= Tom Riley (tattoo artist) =

19th century English tattoo artist

Tom Riley (born 1870) was a prominent English tattoo artist in the late 19th century and early 20th century, nicknamed "Professor". Riley's work, alongside rivals Alfred South and Sutherland MacDonald, was part of establishing an English style of tattooing.

== Early life and military service ==
Riley was born Thomas Clarkson in 1870, from Leeds, Yorkshire. He was apprenticed as a bricklayer but chose not to pursue that profession. Riley enlisted in the British Army in 1889; while in the army, he learned tattooing and worked on many other soldiers and officers.

Riley also fought in the Second Boer War between 1899-1902 and in Sudan.

== Career ==
Riley took drawing classes at a mechanics' institute in Leeds and opened a tattoo shop in Liverpool near the docks. He then went to Glasgow and built a reputation there, was invited to tattoo at the Royal Aquarium in London, then opened his own shop on the Strand in London.

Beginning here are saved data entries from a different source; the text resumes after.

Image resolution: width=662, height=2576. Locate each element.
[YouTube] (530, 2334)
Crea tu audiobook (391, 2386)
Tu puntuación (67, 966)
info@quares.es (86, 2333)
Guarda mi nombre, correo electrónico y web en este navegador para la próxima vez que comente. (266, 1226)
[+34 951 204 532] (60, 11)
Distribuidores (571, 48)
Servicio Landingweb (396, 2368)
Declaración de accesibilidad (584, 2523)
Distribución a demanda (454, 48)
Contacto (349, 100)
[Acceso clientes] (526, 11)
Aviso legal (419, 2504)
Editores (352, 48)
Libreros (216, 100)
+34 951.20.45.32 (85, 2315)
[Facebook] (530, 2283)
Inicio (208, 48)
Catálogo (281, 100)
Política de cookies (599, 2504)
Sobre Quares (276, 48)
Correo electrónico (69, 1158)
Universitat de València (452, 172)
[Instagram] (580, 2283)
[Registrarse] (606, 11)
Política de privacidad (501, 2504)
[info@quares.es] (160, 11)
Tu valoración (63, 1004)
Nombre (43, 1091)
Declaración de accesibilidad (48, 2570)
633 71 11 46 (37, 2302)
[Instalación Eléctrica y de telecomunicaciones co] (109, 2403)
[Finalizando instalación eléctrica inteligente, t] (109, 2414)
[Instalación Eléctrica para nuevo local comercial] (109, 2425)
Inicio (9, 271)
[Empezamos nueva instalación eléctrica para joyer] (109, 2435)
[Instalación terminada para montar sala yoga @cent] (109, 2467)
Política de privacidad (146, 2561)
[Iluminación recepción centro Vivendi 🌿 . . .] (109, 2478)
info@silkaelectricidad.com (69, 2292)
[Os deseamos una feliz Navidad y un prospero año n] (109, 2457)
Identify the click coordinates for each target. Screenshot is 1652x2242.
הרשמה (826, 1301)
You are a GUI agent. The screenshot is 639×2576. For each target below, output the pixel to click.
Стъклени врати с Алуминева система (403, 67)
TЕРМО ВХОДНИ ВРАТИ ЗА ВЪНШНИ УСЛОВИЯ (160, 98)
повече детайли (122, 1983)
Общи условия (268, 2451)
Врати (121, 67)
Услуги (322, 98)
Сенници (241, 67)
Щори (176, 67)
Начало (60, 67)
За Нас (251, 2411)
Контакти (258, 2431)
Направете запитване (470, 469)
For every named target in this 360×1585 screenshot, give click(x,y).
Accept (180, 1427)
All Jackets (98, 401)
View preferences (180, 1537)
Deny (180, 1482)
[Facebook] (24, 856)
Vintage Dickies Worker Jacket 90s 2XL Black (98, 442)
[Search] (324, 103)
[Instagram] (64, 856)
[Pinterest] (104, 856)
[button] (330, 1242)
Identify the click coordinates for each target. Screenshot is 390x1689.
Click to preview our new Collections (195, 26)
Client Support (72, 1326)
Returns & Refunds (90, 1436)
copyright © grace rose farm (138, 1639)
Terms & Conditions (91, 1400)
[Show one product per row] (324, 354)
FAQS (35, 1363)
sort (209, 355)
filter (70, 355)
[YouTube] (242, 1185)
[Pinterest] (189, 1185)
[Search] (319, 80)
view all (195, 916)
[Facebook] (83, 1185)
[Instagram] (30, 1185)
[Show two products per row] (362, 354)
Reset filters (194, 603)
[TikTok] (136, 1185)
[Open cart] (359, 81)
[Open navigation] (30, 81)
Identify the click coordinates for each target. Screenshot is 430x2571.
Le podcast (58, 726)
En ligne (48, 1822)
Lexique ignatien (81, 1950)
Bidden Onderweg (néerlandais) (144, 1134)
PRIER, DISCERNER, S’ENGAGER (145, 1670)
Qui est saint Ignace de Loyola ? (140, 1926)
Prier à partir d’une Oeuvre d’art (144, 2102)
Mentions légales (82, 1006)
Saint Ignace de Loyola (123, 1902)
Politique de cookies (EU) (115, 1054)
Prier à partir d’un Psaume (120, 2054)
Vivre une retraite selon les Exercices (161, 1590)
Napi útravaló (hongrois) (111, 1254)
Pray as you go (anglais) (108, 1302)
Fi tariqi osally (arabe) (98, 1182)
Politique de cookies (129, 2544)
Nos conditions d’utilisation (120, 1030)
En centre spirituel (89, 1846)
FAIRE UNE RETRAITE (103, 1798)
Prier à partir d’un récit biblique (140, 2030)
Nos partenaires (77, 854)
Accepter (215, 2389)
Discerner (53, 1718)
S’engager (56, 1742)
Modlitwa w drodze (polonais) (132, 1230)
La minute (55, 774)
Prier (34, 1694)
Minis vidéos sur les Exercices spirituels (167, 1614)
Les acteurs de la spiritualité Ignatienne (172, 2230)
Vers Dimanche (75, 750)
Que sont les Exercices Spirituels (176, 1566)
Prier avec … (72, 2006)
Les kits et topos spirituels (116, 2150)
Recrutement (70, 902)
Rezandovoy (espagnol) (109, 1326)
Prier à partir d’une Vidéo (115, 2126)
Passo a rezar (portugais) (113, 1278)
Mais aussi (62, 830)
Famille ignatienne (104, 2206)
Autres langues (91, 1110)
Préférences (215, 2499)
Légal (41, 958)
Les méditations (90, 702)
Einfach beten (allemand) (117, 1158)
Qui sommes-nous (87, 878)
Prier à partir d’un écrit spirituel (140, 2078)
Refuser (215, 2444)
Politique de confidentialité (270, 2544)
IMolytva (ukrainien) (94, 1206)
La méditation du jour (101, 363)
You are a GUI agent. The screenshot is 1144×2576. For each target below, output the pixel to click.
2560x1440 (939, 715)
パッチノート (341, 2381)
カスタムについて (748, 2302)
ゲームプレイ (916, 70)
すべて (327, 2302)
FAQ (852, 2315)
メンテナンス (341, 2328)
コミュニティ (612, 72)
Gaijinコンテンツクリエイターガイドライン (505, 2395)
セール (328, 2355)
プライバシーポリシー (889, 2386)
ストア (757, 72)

Riley tattooed King Edward VII.

Riley's style was fine-lined and influenced by Japanese tattoo designs.

==Patents==
Some sources credit Riley with patenting the first single-coil tattoo machine in 1891, soon after Samuel O'Reilly received an American patent for the first electric tattoo machine.

In 1903, an interviewer noted that Riley was using a single-coil tattoo machine and said that Riley had co-invented it with O'Reilly, however a tattoo historian could not find any records of a British patent by Riley. Another tattoo artist, George Burchett, had said that Riley had received a British patent for a tattoo machine in December 1891, improving on Samuel O'Reilly's design. Burchett may have been misremembering Sutherland MacDonald's work, who received the first British tattoo machine patent in December 1894.